Records for the task:
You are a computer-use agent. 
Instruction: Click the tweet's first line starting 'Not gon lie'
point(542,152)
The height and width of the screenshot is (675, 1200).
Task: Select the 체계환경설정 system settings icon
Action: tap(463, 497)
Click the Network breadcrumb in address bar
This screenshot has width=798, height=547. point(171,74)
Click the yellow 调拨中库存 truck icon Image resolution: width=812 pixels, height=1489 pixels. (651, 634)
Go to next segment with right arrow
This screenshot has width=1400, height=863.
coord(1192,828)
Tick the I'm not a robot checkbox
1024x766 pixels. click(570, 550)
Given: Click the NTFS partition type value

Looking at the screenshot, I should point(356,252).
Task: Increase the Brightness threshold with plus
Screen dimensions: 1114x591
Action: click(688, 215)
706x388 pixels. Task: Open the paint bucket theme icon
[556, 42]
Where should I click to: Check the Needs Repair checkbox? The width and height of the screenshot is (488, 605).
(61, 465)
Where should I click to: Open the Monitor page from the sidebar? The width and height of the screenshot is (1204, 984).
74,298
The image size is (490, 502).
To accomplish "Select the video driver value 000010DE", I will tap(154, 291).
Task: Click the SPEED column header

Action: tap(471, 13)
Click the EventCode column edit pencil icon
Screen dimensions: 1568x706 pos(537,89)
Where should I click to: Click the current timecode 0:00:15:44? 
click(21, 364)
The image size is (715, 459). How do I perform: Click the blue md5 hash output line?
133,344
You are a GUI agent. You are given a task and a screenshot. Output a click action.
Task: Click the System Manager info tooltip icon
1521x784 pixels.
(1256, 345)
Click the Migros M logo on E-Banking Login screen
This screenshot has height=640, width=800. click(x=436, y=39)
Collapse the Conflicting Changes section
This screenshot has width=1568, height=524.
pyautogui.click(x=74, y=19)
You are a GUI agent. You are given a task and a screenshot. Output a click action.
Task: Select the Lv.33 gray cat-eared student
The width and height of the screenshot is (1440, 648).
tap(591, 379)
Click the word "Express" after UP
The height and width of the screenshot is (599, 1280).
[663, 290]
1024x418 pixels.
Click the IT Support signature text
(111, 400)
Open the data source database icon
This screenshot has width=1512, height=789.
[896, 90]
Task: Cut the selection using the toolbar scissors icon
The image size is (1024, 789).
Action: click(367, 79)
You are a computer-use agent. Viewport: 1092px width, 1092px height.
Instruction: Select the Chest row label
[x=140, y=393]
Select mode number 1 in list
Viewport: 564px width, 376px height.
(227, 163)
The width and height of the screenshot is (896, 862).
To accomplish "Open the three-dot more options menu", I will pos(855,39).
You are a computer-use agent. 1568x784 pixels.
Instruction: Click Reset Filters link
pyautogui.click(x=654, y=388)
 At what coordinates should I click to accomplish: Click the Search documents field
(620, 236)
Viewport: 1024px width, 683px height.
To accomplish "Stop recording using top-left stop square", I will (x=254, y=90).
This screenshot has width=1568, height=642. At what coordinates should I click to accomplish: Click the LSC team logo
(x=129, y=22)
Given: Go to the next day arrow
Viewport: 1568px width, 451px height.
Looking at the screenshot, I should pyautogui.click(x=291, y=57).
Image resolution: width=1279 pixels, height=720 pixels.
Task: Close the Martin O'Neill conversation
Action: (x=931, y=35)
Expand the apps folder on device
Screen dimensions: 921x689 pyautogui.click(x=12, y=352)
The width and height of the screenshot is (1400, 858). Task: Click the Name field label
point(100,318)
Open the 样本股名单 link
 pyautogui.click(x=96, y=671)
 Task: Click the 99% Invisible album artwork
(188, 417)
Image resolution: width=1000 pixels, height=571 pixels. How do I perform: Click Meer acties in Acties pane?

Task to complete:
Print only what lies in the material above starting at the line with "Click the Network breadcrumb in address bar" and ending at the line with "The image size is (490, 502).", every line exactly as given.

Solved problem:
Click the Network breadcrumb in address bar
This screenshot has width=798, height=547. point(171,74)
Click the yellow 调拨中库存 truck icon Image resolution: width=812 pixels, height=1489 pixels. (651, 634)
Go to next segment with right arrow
This screenshot has width=1400, height=863.
coord(1192,828)
Tick the I'm not a robot checkbox
1024x766 pixels. click(570, 550)
Given: Click the NTFS partition type value

Looking at the screenshot, I should point(356,252).
Task: Increase the Brightness threshold with plus
Screen dimensions: 1114x591
Action: click(688, 215)
706x388 pixels. Task: Open the paint bucket theme icon
[556, 42]
Where should I click to: Check the Needs Repair checkbox? The width and height of the screenshot is (488, 605).
(61, 465)
Where should I click to: Open the Monitor page from the sidebar? The width and height of the screenshot is (1204, 984).
74,298
The image size is (490, 502).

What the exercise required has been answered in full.